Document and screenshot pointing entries
● ● ● ● ●

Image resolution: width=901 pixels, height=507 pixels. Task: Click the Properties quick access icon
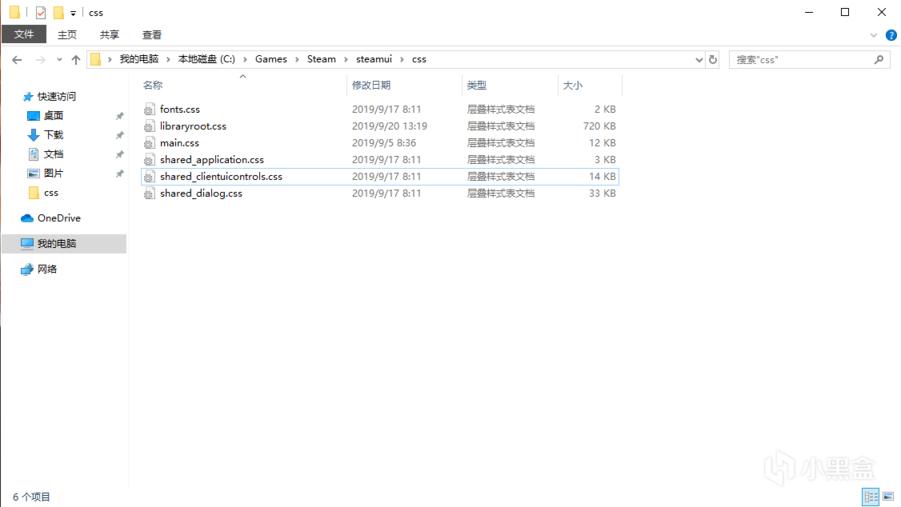tap(41, 13)
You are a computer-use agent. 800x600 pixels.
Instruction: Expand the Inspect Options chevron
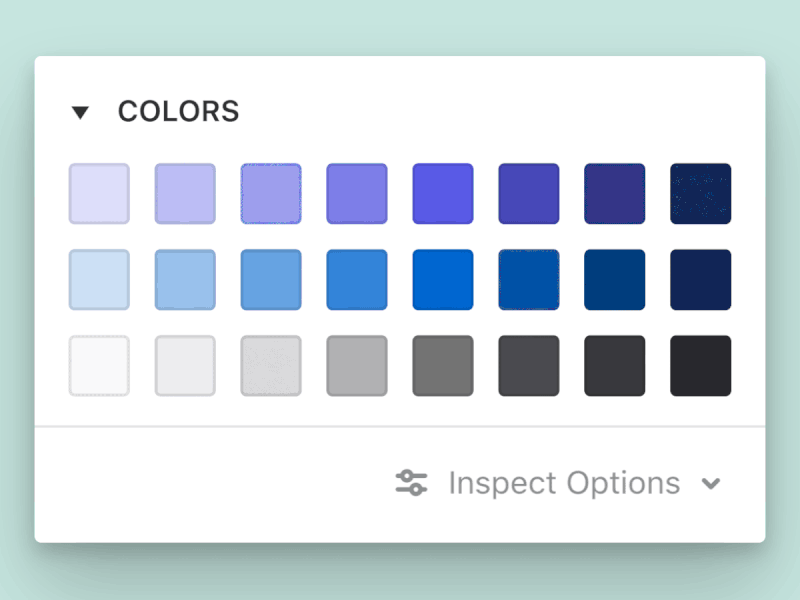click(712, 483)

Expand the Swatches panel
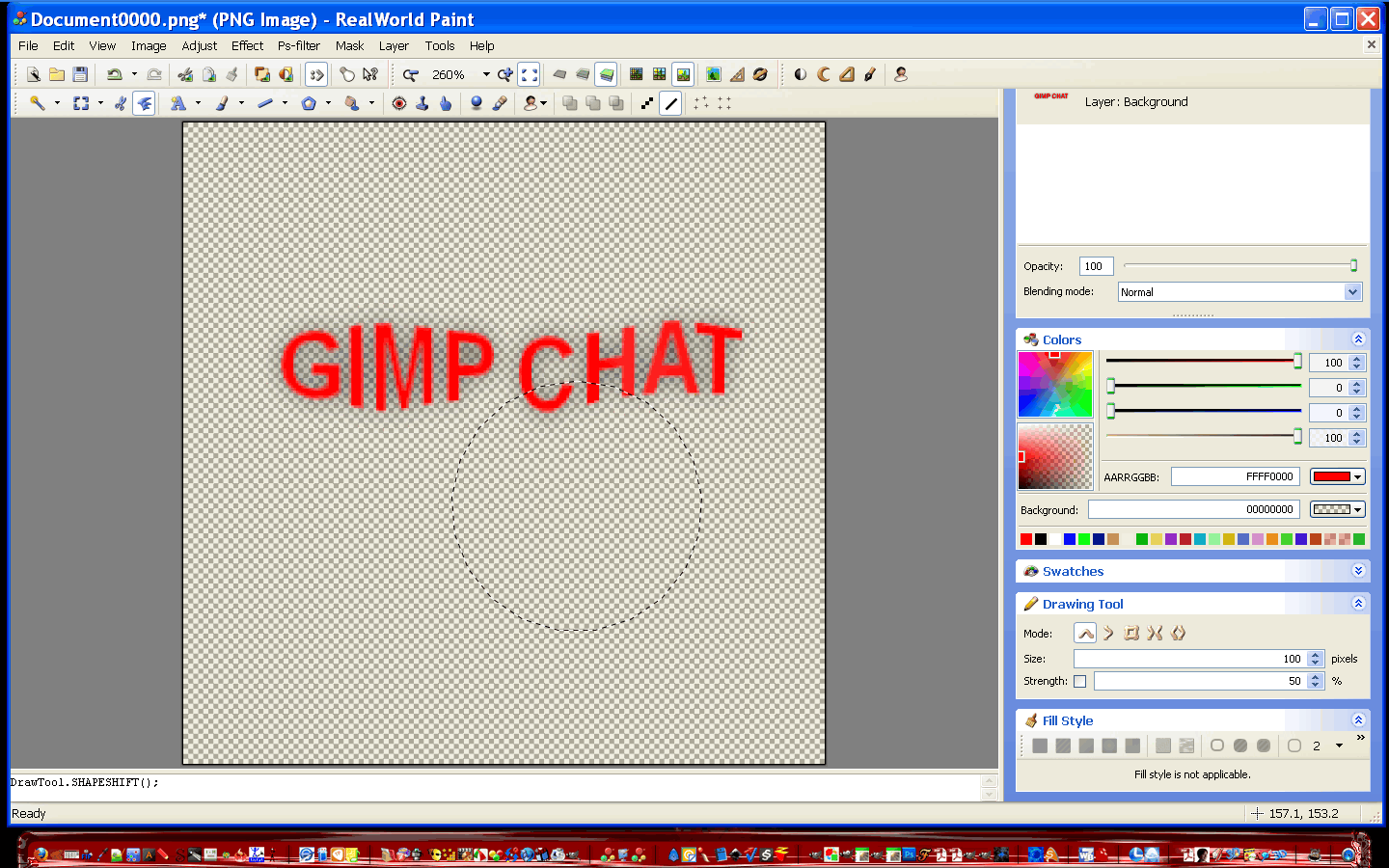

● ● ● ● ●

Turn the lines of all the records above into a numbered list, skipping the blank lines and omitting the pictures.

- Written solution
1. Image resolution: width=901 pixels, height=507 pixels. Task: Click the Properties quick access icon
2. tap(41, 13)
3. You are a computer-use agent. 800x600 pixels.
4. Instruction: Expand the Inspect Options chevron
5. click(712, 483)
6. Expand the Swatches panel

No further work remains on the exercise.